▶ **WORK TO BE COMPLETED**: In full and exactly, reproduce the entries below, but omit the pictures.

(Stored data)
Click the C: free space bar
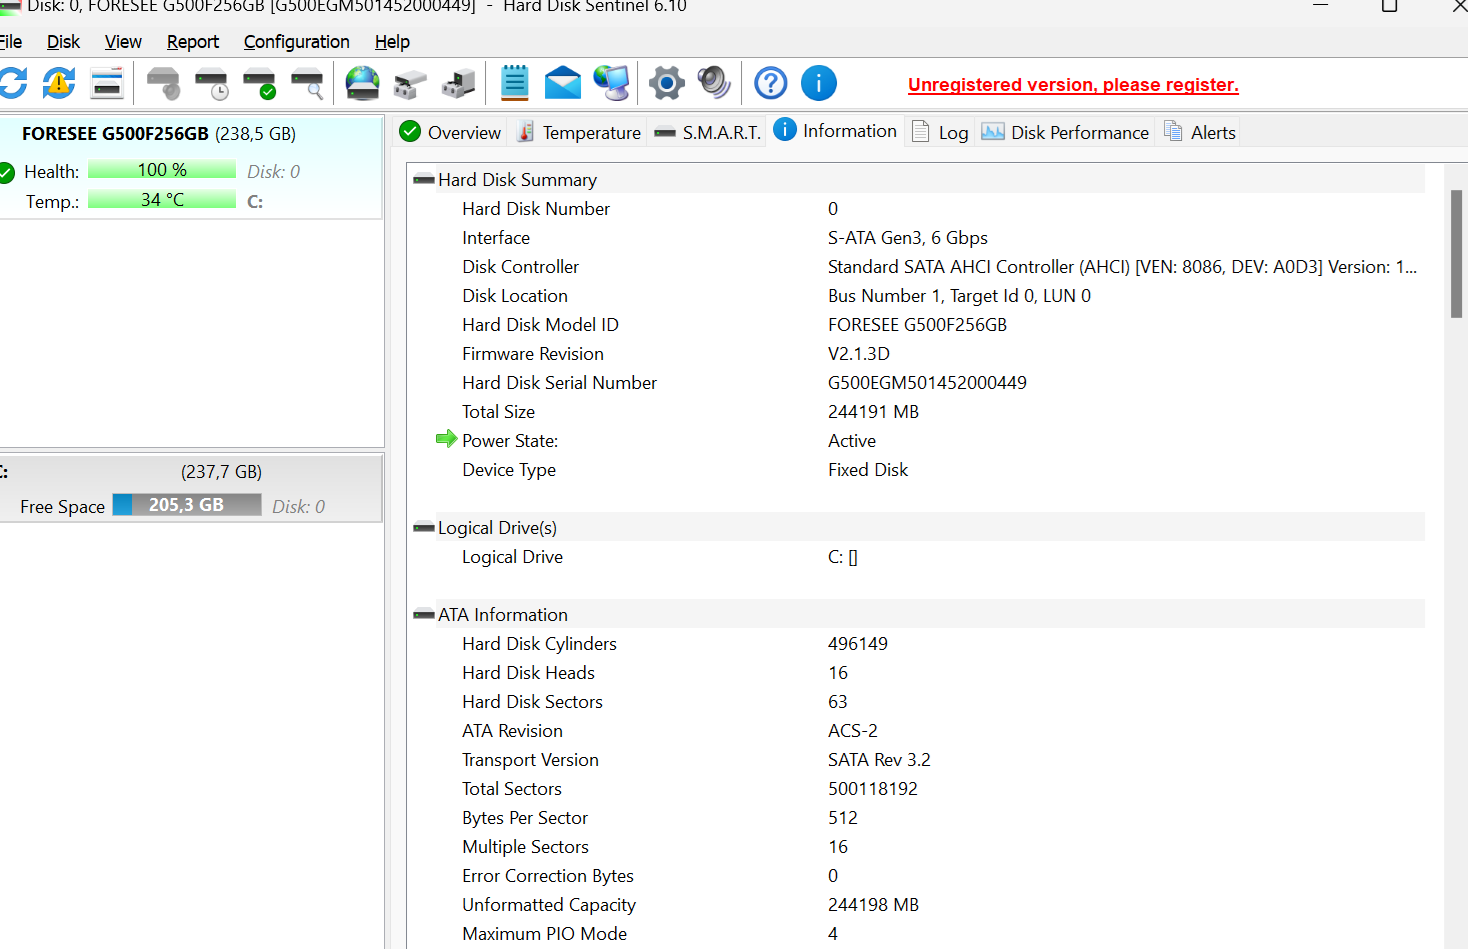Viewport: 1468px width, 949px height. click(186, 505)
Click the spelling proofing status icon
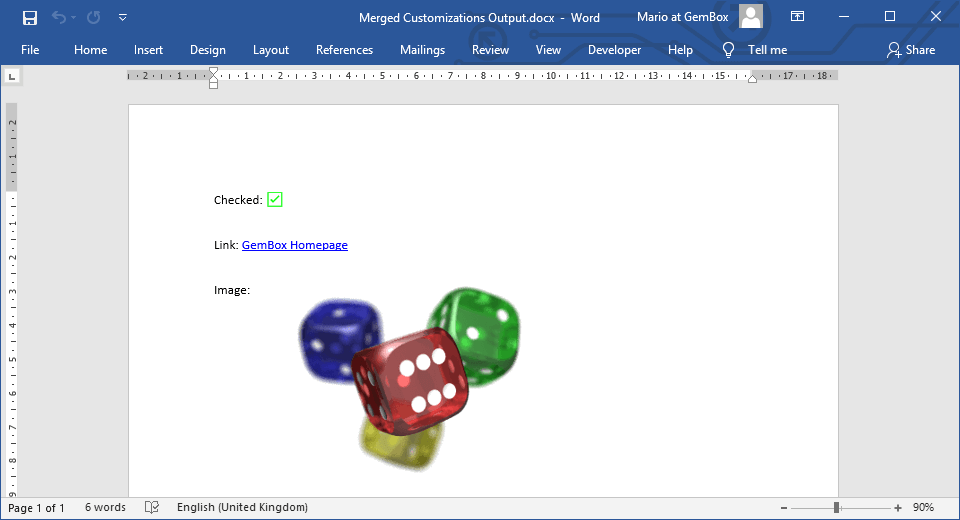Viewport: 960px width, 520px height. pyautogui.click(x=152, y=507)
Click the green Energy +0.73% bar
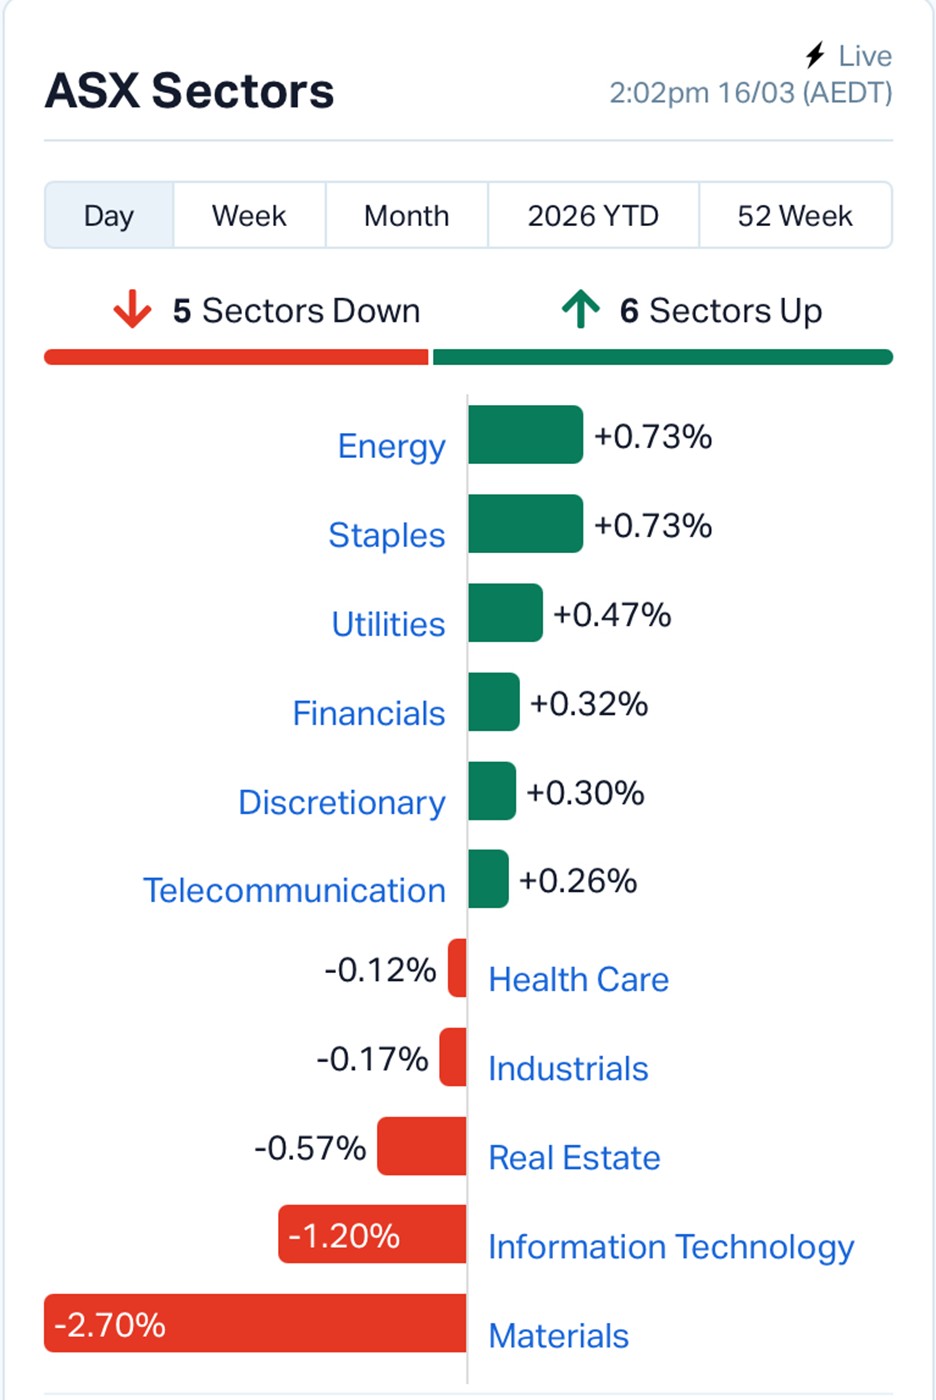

▶ **TASK RESULT**:
Click the C: free space bar
Viewport: 1468px width, 949px height. click(186, 505)
Click the spelling proofing status icon
Viewport: 960px width, 520px height. pyautogui.click(x=152, y=507)
Click the green Energy +0.73% bar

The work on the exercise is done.